[Bug tree-optimization/99971] New: GCC generates partially vectorized and scalar code at once

public inbox for gcc-bugs@sourceware.org
help / color / mirror / Atom feed

* [Bug tree-optimization/99971] New: GCC generates partially vectorized and scalar code at once
@ 2021-04-08 14:41 andysem at mail dot ru
  2021-04-08 14:45 ` [Bug tree-optimization/99971] " andysem at mail dot ru
                   ` (10 more replies)
  0 siblings, 11 replies; 12+ messages in thread
From: andysem at mail dot ru @ 2021-04-08 14:41 UTC (permalink / raw)
  To: gcc-bugs

https://gcc.gnu.org/bugzilla/show_bug.cgi?id=99971

            Bug ID: 99971
           Summary: GCC generates partially vectorized and scalar code at
                    once
           Product: gcc
           Version: 10.2.0
            Status: UNCONFIRMED
          Severity: normal
          Priority: P3
         Component: tree-optimization
          Assignee: unassigned at gcc dot gnu.org
          Reporter: andysem at mail dot ru
  Target Milestone: ---

Consider the following code sample:

struct A
{
    unsigned int a, b, c, d;

    A& operator+= (A const& that)
    {
        a += that.a;
        b += that.b;
        c += that.c;
        d += that.d;
        return *this;
    }

    A& operator-= (A const& that)
    {
        a -= that.a;
        b -= that.b;
        c -= that.c;
        d -= that.d;
        return *this;
    }
};

void test(A& x, A const& y1, A const& y2)
{
    x += y1;
    x -= y2;
}

The code, when compiled with options "-O3 -march=nehalem", generates:

test(A&, A const&, A const&):
        pushq   %rbp
        movdqu  (%rdi), %xmm1
        pushq   %rbx
        movl    4(%rsi), %r8d
        movdqu  (%rsi), %xmm0
        movl    (%rsi), %r9d
        paddd   %xmm1, %xmm0
        movl    8(%rsi), %ecx
        movl    12(%rsi), %eax
        movl    %r8d, %esi
        movl    (%rdi), %ebp
        movl    4(%rdi), %ebx
        movl    8(%rdi), %r11d
        movl    12(%rdi), %r10d
        movups  %xmm0, (%rdi)
        subl    (%rdx), %r9d
        subl    4(%rdx), %esi
        subl    8(%rdx), %ecx
        subl    12(%rdx), %eax
        addl    %ebp, %r9d
        addl    %ebx, %esi
        movl    %r9d, (%rdi)
        popq    %rbx
        addl    %r11d, %ecx
        popq    %rbp
        movl    %esi, 4(%rdi)
        addl    %r10d, %eax
        movl    %ecx, 8(%rdi)
        movl    %eax, 12(%rdi)
        ret

https://gcc.godbolt.org/z/Mzchj8bxG

Here you can see that the compiler has partially vectorized the test function -
it converted "x += y1" to paddd, as expected, but failed to vectorize "x -=
y2". But at the same time the compiler also generated scalar code, including
for the already vectorized "x += y1" line, basically duplicating it.

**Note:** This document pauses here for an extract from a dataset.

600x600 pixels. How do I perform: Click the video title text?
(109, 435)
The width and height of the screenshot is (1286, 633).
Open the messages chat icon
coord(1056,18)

Note that when either "x += y1" or "x -= y2" is commented, the compiler is able
to vectorize the line that is left. It is also able to vectorize both lines
when the += and -= operators are applied to different objects instead of x.

This is reproducible since gcc 8 up to and including 10.2. gcc 7 doesn't
vectorize this code. With the current trunk on godbolt the generated code is
different:

test(A&, A const&, A const&):
        movdqu  (%rsi), %xmm0
        movdqu  (%rdi), %xmm1
        paddd   %xmm1, %xmm0
        movups  %xmm0, (%rdi)
        movd    %xmm0, %eax
        subl    (%rdx), %eax
        movl    %eax, (%rdi)
        pextrd  $1, %xmm0, %eax
        subl    4(%rdx), %eax
        movl    %eax, 4(%rdi)
        pextrd  $2, %xmm0, %eax
        subl    8(%rdx), %eax
        movl    %eax, 8(%rdi)
        pextrd  $3, %xmm0, %eax
        subl    12(%rdx), %eax
        movl    %eax, 12(%rdi)
        ret

Here the compiler is able to vectorize "x += y1" but not "x -= y2". At least,
it removed the duplicate scalar version of "x += y1".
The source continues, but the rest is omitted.